[Start of section]
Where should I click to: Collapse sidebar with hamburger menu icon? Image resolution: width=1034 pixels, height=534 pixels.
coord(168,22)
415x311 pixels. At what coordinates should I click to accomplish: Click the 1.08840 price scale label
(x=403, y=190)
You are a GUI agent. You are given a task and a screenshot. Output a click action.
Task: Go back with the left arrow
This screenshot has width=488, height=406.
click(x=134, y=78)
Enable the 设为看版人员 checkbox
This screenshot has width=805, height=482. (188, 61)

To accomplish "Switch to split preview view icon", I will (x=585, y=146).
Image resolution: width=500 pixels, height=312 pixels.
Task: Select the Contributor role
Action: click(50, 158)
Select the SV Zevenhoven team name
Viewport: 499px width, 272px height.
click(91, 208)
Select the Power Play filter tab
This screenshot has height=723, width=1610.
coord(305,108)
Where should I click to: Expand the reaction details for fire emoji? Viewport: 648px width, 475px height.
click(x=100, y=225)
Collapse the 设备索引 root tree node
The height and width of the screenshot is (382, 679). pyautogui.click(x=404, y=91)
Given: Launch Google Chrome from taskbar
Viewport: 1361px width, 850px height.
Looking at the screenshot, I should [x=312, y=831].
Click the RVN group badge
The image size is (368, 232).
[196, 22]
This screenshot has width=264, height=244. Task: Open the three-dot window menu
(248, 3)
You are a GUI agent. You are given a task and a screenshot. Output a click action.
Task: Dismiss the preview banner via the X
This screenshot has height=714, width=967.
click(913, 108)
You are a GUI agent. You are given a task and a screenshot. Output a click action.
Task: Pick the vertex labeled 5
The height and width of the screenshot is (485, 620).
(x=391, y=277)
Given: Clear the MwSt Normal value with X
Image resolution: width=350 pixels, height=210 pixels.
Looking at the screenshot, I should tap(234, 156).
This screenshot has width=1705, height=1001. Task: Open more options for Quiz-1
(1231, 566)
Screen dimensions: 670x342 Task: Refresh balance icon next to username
[End of section]
Reproduce every entry above exactly as it was written.

▶ Task result
Where should I click to: Collapse sidebar with hamburger menu icon? Image resolution: width=1034 pixels, height=534 pixels.
coord(168,22)
415x311 pixels. At what coordinates should I click to accomplish: Click the 1.08840 price scale label
(x=403, y=190)
You are a GUI agent. You are given a task and a screenshot. Output a click action.
Task: Go back with the left arrow
This screenshot has width=488, height=406.
click(x=134, y=78)
Enable the 设为看版人员 checkbox
This screenshot has width=805, height=482. (188, 61)

To accomplish "Switch to split preview view icon", I will (x=585, y=146).
Image resolution: width=500 pixels, height=312 pixels.
Task: Select the Contributor role
Action: click(50, 158)
Select the SV Zevenhoven team name
Viewport: 499px width, 272px height.
click(91, 208)
Select the Power Play filter tab
This screenshot has height=723, width=1610.
coord(305,108)
Where should I click to: Expand the reaction details for fire emoji? Viewport: 648px width, 475px height.
click(x=100, y=225)
Collapse the 设备索引 root tree node
The height and width of the screenshot is (382, 679). pyautogui.click(x=404, y=91)
Given: Launch Google Chrome from taskbar
Viewport: 1361px width, 850px height.
Looking at the screenshot, I should [x=312, y=831].
Click the RVN group badge
The image size is (368, 232).
[196, 22]
This screenshot has width=264, height=244. Task: Open the three-dot window menu
(248, 3)
You are a GUI agent. You are given a task and a screenshot. Output a click action.
Task: Dismiss the preview banner via the X
This screenshot has height=714, width=967.
click(913, 108)
You are a GUI agent. You are given a task and a screenshot. Output a click action.
Task: Pick the vertex labeled 5
The height and width of the screenshot is (485, 620).
(x=391, y=277)
Given: Clear the MwSt Normal value with X
Image resolution: width=350 pixels, height=210 pixels.
Looking at the screenshot, I should tap(234, 156).
This screenshot has width=1705, height=1001. Task: Open more options for Quiz-1
(1231, 566)
Screen dimensions: 670x342 Task: Refresh balance icon next to username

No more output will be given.